# Passage shown start

Postby Madcap » Mon Dec 19, 2011 10:02 pm

Thank you very much for your in-depth answers. At the moment I am running only the v6.34 on all CPU cores and not folding using the GPU, but I will probably try to experiment with the settings as you suggest.

Should I use only the V7? As mentioned I tried that but the work unit I got was very large (or it was very slow/inefficient to process, I cannot tell). Also, I couldn't find an easy way to start / stop just one slot, they would all stop when I clicked pause. If possible I would like to use v6.34 and run one SMP (3) and one single core thread along with V7 for the GPU.

The computer I am folding on is my main computer, so I need the folding to be non-intrusive with regards to noise. I am sure you understand.
Madcap
 
Posts: 7
Joined: Sun Dec 18, 2011 11:08 pm

Re: To GPU or not to GPU

Postby Zagen30 » Mon Dec 19, 2011 10:39 pm

Client choice almost never affects WU selection (the two exceptions I know of are 1) the core 16 WUs for AMD cards can only be obtained using v7 and 2) old versions of v6 SMP can't get a lot of the newer projects). The large WU you got was either because of different slot settings or just random chance. What project was it from, and what was the TPF? The large projects have longer deadlines and usually earn more points per WU to compensate for their size and runtime (some projects have more noticeable discrepancies than others based on the hardware that's running them).

To pause one slot, right-click on the slot in FAHControl and select pause.

I've certainly found v7 to be much easier to manage than multiple separate v6 clients, but ultimately it's your choice.
Image
Zagen30
 
Posts: 1589
Joined: Tue Mar 25, 2008 12:45 am

Re: To GPU or not to GPU

Postby Madcap » Mon Dec 19, 2011 11:01 pm

I don't remember the number of the project, but it had four digits. The TPF for the SMP I think was around 26 minutes. It would take about 2 days to complete and would yield about 1300 points when running 4 cores along with the GPU. Isn't that a very bad score? I read about people getting >10 k a day. The GPU would complete a unit in about 4 hours, TPF about 2 minutes and 30 seconds.

Is it possible to set up what bruce suggested in V7?
Madcap
 
Posts: 7
Joined: Sun Dec 18, 2011 11:08 pm

Re: To GPU or not to GPU

Postby Zagen30 » Mon Dec 19, 2011 11:51 pm

If you still have the log file, you can check that for WU information; assuming a normal installation, the folder with the logs is [user name]/AppData/Roaming/FAHClient/logs (the current log is just under FAHClient, while the older ones get sent here).

The slow speed may have been due to the GPU. As Napoleon explained, SMP only goes as fast as the slowest core, and AMD cards use up most of one core (that's a problem with AMD's drivers, not something the Pande Group can fix), so the high TPF could have been because of that.

# Passage shown end
# Information given start

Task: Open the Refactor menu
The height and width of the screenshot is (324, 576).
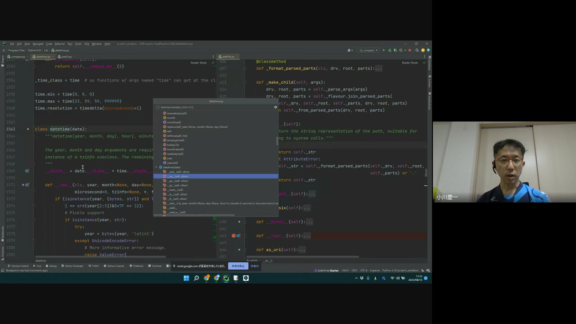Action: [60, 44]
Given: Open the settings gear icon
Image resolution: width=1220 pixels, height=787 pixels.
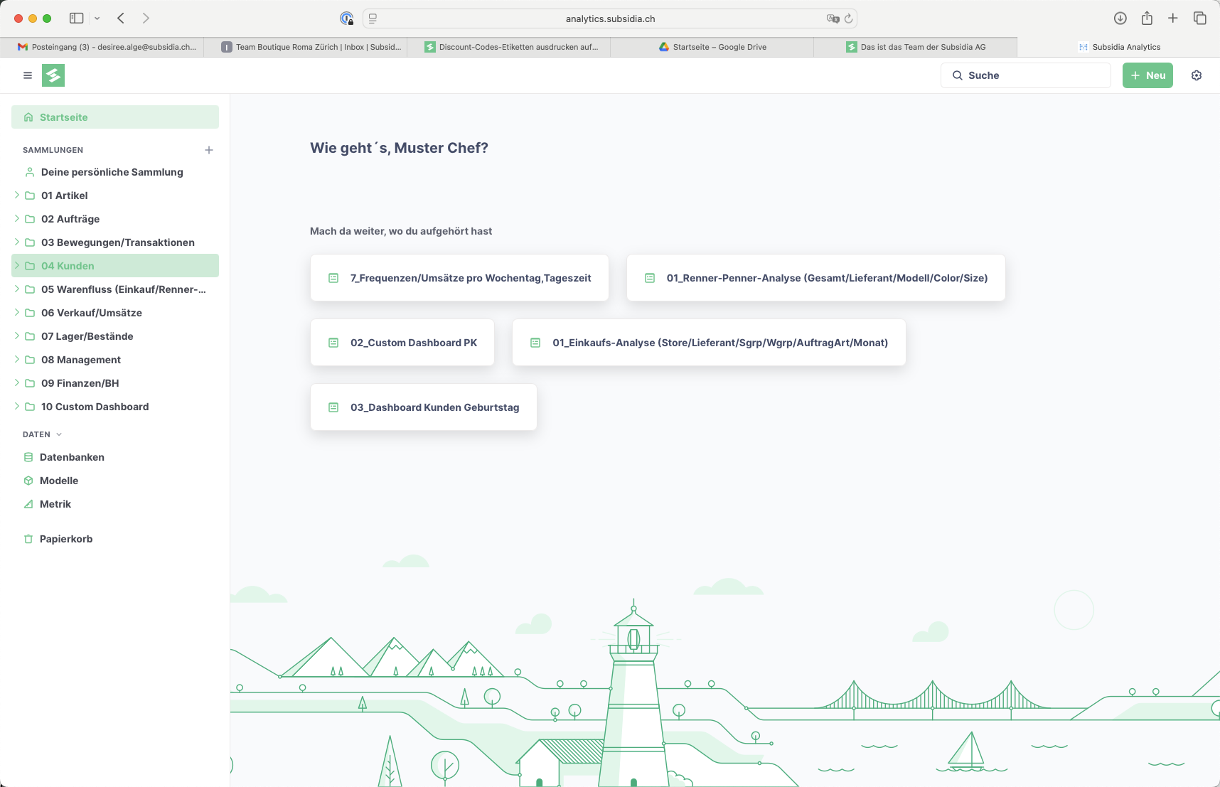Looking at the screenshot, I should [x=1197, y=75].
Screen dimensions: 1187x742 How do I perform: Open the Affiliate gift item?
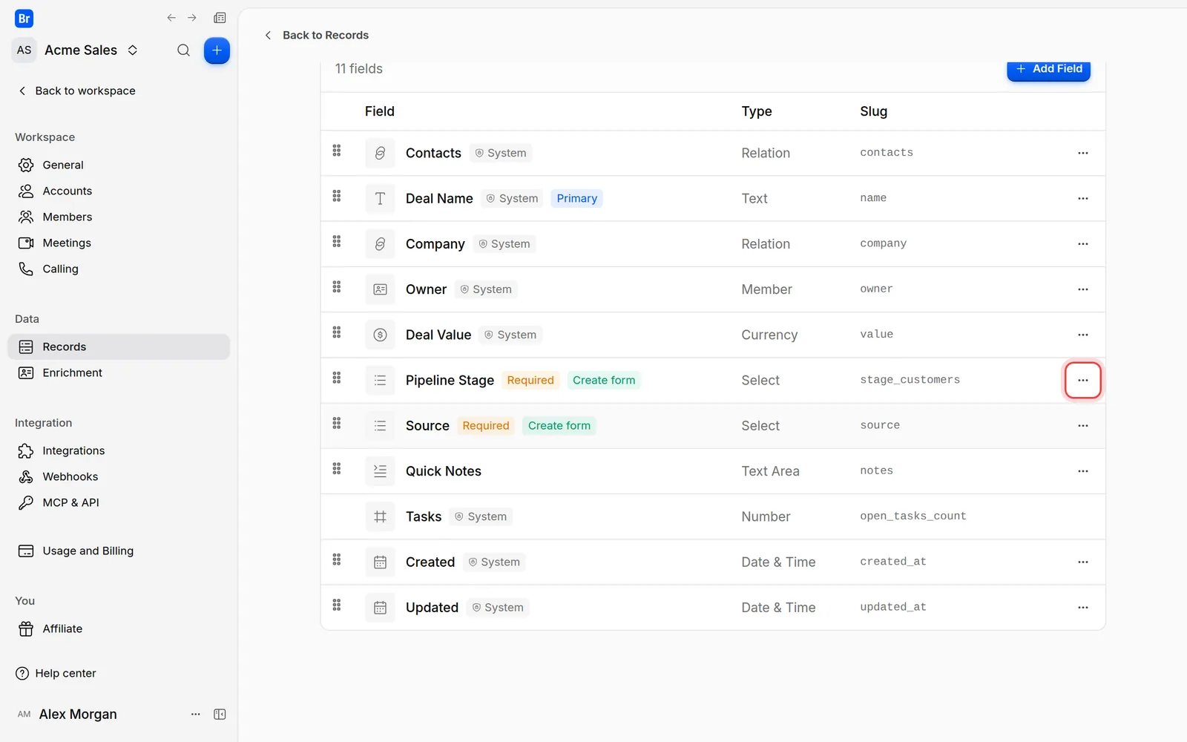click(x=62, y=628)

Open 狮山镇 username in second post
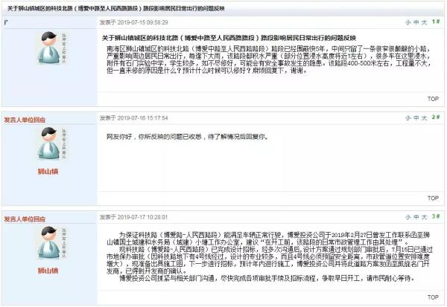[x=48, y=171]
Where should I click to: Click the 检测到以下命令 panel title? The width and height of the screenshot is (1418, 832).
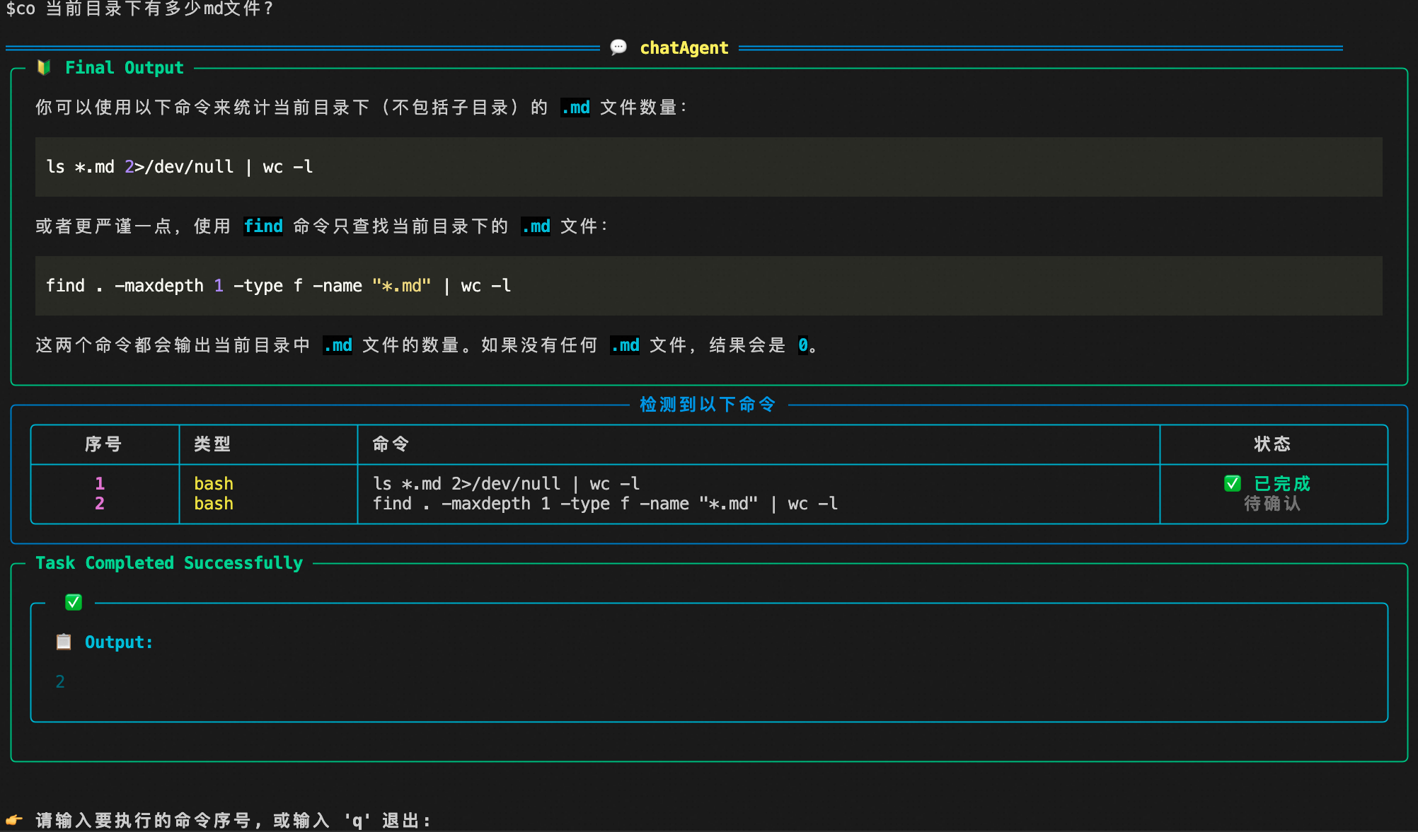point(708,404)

# Information given end

→ Set tasks
1 - Reproduce the part of the forum thread starting with "I don't remember" and going on through "get sent here).".
2 - In the forum thread, about how long did the GPU take to complete a unit?
3 - Carry on the forum thread about GPU folding from the point where it stops.

→ Task responses
1 -
I don't remember the number of the project, but it had four digits. The TPF for the SMP I think was around 26 minutes. It would take about 2 days to complete and would yield about 1300 points when running 4 cores along with the GPU. Isn't that a very bad score? I read about people getting >10 k a day. The GPU would complete a unit in about 4 hours, TPF about 2 minutes and 30 seconds.

Is it possible to set up what bruce suggested in V7?
Madcap
 
Posts: 7
Joined: Sun Dec 18, 2011 11:08 pm

Re: To GPU or not to GPU

Postby Zagen30 » Mon Dec 19, 2011 11:51 pm

If you still have the log file, you can check that for WU information; assuming a normal installation, the folder with the logs is [user name]/AppData/Roaming/FAHClient/logs (the current log is just under FAHClient, while the older ones get sent here).

2 - About 4 hours.

3 -
Also, I looked at WUs with roughly 1300 base points, and saw that projects 6040 and 6041 fit the bill. Those are rather large and slow-processing projects, which would match your description. FAHControl may have only been showing the base points; the bonus points are what enable people to get five-figure points per day totals on SMP folding.

Yes, it's possible to do SMP:3/uniprocessor/GPU in v7. See the guide for information on how to add additional slots.
Zagen30
 
Posts: 1589
Joined: Tue Mar 25, 2008 12:45 am

Re: To GPU or not to GPU

Postby Napoleon » Tue Dec 20, 2011 12:09 am

As I mentioned earlier, you need to switch the v7 FahControl to Advanced or Expert view (see top right corner of FAHControl window). Either of those views will have a slot list, allowing you to pause slots independently, just right-click on the appropriate slot and a menu appears. For example, I sometimes pause my ION GPU slot when I'm at my computer and restart it when I leave, my other slots fold 24/7.

@Bruce, thanks for simplifying my optimization proposal a whole lot, "slightly higher" priority for SMP:3 & GPU slots and Idle priority for the uniprocessor slot should indeed accomplish the same thing in this case, without resorting to 3rd party utilities and cumbersome affinity tweaks. :D

@OP: make sure you have a passkey set up properly, you won't be eligible for SMP bonus points without it.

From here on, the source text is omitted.